__Saved entries__
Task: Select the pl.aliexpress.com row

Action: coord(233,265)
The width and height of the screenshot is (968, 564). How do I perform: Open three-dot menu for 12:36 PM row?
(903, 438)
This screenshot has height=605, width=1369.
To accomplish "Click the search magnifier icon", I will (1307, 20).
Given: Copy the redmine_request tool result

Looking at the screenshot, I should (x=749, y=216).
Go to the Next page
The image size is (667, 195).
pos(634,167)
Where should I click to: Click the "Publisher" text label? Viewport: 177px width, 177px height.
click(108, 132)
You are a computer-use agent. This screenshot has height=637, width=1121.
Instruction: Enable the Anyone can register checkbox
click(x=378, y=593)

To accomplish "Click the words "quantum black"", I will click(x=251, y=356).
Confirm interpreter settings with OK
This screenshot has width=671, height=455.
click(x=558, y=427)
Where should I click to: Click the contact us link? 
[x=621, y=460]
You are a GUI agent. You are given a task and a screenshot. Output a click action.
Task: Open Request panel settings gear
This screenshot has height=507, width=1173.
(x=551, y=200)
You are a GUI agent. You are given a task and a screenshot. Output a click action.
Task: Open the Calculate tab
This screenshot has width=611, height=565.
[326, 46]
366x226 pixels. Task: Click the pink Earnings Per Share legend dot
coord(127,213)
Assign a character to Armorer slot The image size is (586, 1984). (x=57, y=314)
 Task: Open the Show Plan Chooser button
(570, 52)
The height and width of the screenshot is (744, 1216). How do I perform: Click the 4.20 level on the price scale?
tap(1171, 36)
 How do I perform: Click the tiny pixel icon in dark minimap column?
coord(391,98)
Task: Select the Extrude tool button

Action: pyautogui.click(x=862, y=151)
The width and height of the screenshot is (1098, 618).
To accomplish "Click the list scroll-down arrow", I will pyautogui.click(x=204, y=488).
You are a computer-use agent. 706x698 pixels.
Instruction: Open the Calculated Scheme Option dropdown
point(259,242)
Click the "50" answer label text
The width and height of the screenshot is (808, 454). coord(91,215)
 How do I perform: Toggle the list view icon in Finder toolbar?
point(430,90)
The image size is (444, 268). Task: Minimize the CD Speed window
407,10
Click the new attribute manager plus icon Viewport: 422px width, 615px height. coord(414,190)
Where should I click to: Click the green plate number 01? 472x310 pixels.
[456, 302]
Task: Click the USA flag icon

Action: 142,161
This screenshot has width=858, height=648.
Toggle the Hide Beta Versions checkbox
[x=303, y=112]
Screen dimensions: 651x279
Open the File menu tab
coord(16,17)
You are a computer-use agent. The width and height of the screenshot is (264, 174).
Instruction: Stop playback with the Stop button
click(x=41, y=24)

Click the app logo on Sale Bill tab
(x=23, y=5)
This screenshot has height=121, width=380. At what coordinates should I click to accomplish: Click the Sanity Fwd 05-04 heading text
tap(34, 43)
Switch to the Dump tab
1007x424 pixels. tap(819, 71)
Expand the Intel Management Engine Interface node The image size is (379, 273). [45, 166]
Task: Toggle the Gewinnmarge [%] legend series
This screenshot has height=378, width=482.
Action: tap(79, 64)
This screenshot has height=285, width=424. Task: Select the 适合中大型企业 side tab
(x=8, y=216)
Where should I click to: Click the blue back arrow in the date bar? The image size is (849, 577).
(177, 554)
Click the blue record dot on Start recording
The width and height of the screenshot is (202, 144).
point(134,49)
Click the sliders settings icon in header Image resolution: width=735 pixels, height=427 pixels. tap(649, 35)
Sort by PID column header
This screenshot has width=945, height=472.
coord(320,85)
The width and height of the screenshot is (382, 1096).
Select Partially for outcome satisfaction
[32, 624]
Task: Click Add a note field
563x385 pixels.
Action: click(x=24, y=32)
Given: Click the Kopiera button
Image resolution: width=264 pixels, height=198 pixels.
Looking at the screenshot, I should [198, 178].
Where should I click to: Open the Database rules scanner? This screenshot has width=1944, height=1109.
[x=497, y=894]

__Problem details__
Nothing in the records may be left out; reproduce them exactly.

__Answer space__
Task: Select the pl.aliexpress.com row

Action: coord(233,265)
The width and height of the screenshot is (968, 564). How do I perform: Open three-dot menu for 12:36 PM row?
(903, 438)
This screenshot has height=605, width=1369.
To accomplish "Click the search magnifier icon", I will (1307, 20).
Given: Copy the redmine_request tool result

Looking at the screenshot, I should (x=749, y=216).
Go to the Next page
The image size is (667, 195).
pos(634,167)
Where should I click to: Click the "Publisher" text label? Viewport: 177px width, 177px height.
click(108, 132)
You are a computer-use agent. This screenshot has height=637, width=1121.
Instruction: Enable the Anyone can register checkbox
click(x=378, y=593)

To accomplish "Click the words "quantum black"", I will click(x=251, y=356).
Confirm interpreter settings with OK
This screenshot has width=671, height=455.
click(x=558, y=427)
Where should I click to: Click the contact us link? 
[x=621, y=460]
You are a GUI agent. You are given a task and a screenshot. Output a click action.
Task: Open Request panel settings gear
This screenshot has height=507, width=1173.
(x=551, y=200)
You are a GUI agent. You are given a task and a screenshot. Output a click action.
Task: Open the Calculate tab
This screenshot has width=611, height=565.
[326, 46]
366x226 pixels. Task: Click the pink Earnings Per Share legend dot
coord(127,213)
Assign a character to Armorer slot The image size is (586, 1984). (x=57, y=314)
 Task: Open the Show Plan Chooser button
(570, 52)
The height and width of the screenshot is (744, 1216). How do I perform: Click the 4.20 level on the price scale?
tap(1171, 36)
 How do I perform: Click the tiny pixel icon in dark minimap column?
coord(391,98)
Task: Select the Extrude tool button

Action: pyautogui.click(x=862, y=151)
The width and height of the screenshot is (1098, 618).
To accomplish "Click the list scroll-down arrow", I will pyautogui.click(x=204, y=488).
You are a computer-use agent. 706x698 pixels.
Instruction: Open the Calculated Scheme Option dropdown
point(259,242)
Click the "50" answer label text
The width and height of the screenshot is (808, 454). coord(91,215)
 How do I perform: Toggle the list view icon in Finder toolbar?
point(430,90)
The image size is (444, 268). Task: Minimize the CD Speed window
407,10
Click the new attribute manager plus icon Viewport: 422px width, 615px height. coord(414,190)
Where should I click to: Click the green plate number 01? 472x310 pixels.
[456, 302]
Task: Click the USA flag icon

Action: 142,161
This screenshot has width=858, height=648.
Toggle the Hide Beta Versions checkbox
[x=303, y=112]
Screen dimensions: 651x279
Open the File menu tab
coord(16,17)
You are a computer-use agent. The width and height of the screenshot is (264, 174).
Instruction: Stop playback with the Stop button
click(x=41, y=24)

Click the app logo on Sale Bill tab
(x=23, y=5)
This screenshot has height=121, width=380. At what coordinates should I click to accomplish: Click the Sanity Fwd 05-04 heading text
tap(34, 43)
Switch to the Dump tab
1007x424 pixels. tap(819, 71)
Expand the Intel Management Engine Interface node The image size is (379, 273). [45, 166]
Task: Toggle the Gewinnmarge [%] legend series
This screenshot has height=378, width=482.
Action: tap(79, 64)
This screenshot has height=285, width=424. Task: Select the 适合中大型企业 side tab
(x=8, y=216)
Where should I click to: Click the blue back arrow in the date bar? The image size is (849, 577).
(177, 554)
Click the blue record dot on Start recording
The width and height of the screenshot is (202, 144).
point(134,49)
Click the sliders settings icon in header Image resolution: width=735 pixels, height=427 pixels. tap(649, 35)
Sort by PID column header
This screenshot has width=945, height=472.
coord(320,85)
The width and height of the screenshot is (382, 1096).
Select Partially for outcome satisfaction
[32, 624]
Task: Click Add a note field
563x385 pixels.
Action: click(x=24, y=32)
Given: Click the Kopiera button
Image resolution: width=264 pixels, height=198 pixels.
Looking at the screenshot, I should [198, 178].
Where should I click to: Open the Database rules scanner? This screenshot has width=1944, height=1109.
[x=497, y=894]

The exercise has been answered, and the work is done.